Amy Sharp's spring break from Southeast Missouri State University didn't turn out quite as she had hoped it would.
Sharp travelled with her 8-month-old daughter to visit her grandmother early last week in Pigeon Forge, Tenn., which is situated at the foot of the Great Smoky Mountains. Everything was fine until the snow began to fall Friday.
"The snow started falling at about 6 p.m.," she said. "They only predicted a few inches, so we weren't really worried.
"It was thundering and lightning during the snow storm," she said. "I had never experienced anything like that before."
Television and radio reports predicted 2 to 3 inches of snow before nightfall and about 6 inches overnight. But she awoke to 23 inches of snow covering everything in sight.
"There were drifts that were up to my waist," Sharp said. "Everything else was at least up to my knees."
At about 2 a.m. Saturday the power went out. It did not come on again for three days. "It was so very cold," Sharp said.
With the electricity out, the only source of heat in the six-room house was an oil-burning stove in the living room. The two women shut the doors to the back bedrooms, hung sheets from the ceiling to trap the heat in the living-room-bathroom-bedroom area, and blocked off the door to the kitchen.
"It was about 40 degrees in the kitchen, and it was below freezing in the back bedrooms," Sharp said. "The stove kept the three rooms we were using pretty warm."
For three days, Sharp and her grandmother used the oil stove to cook, to warm water in which they could bathe the baby, and as their primary heat source.
"We cooked pancakes, hamburgers, bacon and eggs it was almost like using a real stove," Sharp said.
The two women were somewhat prepared to be snowed in for a few days.
"Right before it started to snow on Friday, we noticed that we were running out of cereal," Sharp said. "So we went down to the store to get that, and bought diapers, baby food, milk and other things we needed."
Sharp said that the store was so full of people on Friday that there were no shopping carts to be found. "I had to follow someone out to their car in the rain to get a shopping cart to use," she said.
When the power went out, Sharp and her grandmother turned on a battery-operated radio, which went dead a short time later. To solve the problem, Sharp said she took the battery out of the smoke detector to put into the radio.
"People who needed help would call into the radio station," Sharp said. "Then people in four-wheel drive vehicles or helicopters would come in and drop off supplies."
Sharp said she could hear the helicopters flying overhead that were carrying much-needed food, kerosene, batteries and blankets to people stranded at their homes.
At night, Sharp and her grandmother listened to the radio by the light of several candles and an oil-burning lamp.
"We went to bed a lot earlier not long after it got dark," she said. "The baby slept a lot, too.
"We sat around and talked a lot," Sharp said. "It was really kind of nice I guess we talked a lot more than we would have otherwise."

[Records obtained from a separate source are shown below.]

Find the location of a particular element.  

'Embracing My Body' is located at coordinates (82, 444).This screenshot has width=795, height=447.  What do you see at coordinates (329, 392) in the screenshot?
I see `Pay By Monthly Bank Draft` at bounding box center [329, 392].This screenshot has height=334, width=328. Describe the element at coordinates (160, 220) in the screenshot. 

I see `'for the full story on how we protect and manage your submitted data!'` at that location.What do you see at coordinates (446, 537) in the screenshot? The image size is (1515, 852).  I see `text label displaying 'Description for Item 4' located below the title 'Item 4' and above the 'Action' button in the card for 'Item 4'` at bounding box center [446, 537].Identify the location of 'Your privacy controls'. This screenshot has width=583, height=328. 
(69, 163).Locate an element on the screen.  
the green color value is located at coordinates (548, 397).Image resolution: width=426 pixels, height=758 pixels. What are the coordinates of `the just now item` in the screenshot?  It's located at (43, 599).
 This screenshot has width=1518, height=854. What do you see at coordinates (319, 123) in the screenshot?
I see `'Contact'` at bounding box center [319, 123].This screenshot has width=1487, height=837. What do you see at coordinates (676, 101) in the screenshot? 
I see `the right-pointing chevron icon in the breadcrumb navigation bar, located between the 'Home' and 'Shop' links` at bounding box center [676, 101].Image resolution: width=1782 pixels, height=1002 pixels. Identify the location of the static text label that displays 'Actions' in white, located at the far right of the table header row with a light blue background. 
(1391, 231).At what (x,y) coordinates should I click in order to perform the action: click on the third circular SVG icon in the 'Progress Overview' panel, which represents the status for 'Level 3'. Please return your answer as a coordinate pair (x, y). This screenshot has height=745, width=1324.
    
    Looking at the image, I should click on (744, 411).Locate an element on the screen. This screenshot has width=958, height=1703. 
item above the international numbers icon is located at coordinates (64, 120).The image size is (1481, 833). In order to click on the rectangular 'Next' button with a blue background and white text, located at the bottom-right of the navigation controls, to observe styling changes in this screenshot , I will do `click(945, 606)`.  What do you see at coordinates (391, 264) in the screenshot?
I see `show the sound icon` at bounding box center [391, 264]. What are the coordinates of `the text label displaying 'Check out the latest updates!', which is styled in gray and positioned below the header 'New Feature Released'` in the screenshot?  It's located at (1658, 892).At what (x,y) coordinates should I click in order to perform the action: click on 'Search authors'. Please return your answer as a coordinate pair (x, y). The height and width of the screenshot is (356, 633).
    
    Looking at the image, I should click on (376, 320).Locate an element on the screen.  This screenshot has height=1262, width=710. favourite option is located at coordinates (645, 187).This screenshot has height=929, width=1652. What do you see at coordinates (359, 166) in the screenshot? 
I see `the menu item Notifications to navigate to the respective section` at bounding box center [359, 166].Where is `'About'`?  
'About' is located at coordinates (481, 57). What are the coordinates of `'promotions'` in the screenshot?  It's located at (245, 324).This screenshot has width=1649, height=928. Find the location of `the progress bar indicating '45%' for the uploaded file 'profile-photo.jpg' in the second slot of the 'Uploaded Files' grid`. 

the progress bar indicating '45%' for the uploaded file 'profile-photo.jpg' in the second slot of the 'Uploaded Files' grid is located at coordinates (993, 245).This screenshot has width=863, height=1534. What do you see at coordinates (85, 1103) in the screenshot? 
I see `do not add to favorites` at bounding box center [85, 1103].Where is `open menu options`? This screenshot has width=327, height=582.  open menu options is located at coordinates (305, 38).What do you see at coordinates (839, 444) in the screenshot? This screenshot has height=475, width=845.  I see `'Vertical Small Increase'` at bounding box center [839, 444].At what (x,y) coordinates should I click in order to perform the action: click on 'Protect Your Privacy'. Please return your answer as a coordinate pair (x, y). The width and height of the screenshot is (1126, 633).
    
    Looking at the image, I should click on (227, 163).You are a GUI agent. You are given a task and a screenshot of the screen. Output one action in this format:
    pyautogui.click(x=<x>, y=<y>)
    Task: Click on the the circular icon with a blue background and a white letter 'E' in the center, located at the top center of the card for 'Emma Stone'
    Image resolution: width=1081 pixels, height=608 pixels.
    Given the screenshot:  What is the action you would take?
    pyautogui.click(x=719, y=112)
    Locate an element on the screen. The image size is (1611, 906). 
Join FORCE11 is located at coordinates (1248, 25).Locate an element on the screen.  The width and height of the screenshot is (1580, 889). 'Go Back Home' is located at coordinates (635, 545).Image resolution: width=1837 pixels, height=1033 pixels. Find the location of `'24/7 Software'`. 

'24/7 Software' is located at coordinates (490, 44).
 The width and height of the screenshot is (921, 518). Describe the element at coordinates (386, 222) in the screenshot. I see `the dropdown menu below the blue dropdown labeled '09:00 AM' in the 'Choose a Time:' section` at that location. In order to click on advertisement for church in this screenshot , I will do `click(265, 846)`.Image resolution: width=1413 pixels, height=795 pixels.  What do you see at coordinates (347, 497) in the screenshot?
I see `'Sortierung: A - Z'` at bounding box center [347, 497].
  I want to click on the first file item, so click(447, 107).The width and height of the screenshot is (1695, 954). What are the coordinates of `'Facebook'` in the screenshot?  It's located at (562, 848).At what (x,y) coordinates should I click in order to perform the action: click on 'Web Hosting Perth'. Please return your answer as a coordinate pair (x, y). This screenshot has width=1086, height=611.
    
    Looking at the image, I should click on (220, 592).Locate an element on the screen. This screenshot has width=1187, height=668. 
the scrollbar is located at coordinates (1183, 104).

Sharp's parents were supposed to come and pick her up Friday to take her back to Cape Girardeau. But the bad weather and closed interstates kept them at bay in Nashville until Monday afternoon.
"When they finally got to grandma's house, we still didn't have power," Sharp said. "My dad barely got up the hill to the house."
Before departing for Cape Girardeau, Sharp's father shoveled a pathway from the front door to grandma's car and cleared some of the snow from the driveway.
Sharp missed Monday's and Tuesday's classes at Southeast Missouri State University, but said she was glad to finally be home.
"It was an experience I won't soon forget," Sharp said. "But I'm ready to go back to classes now."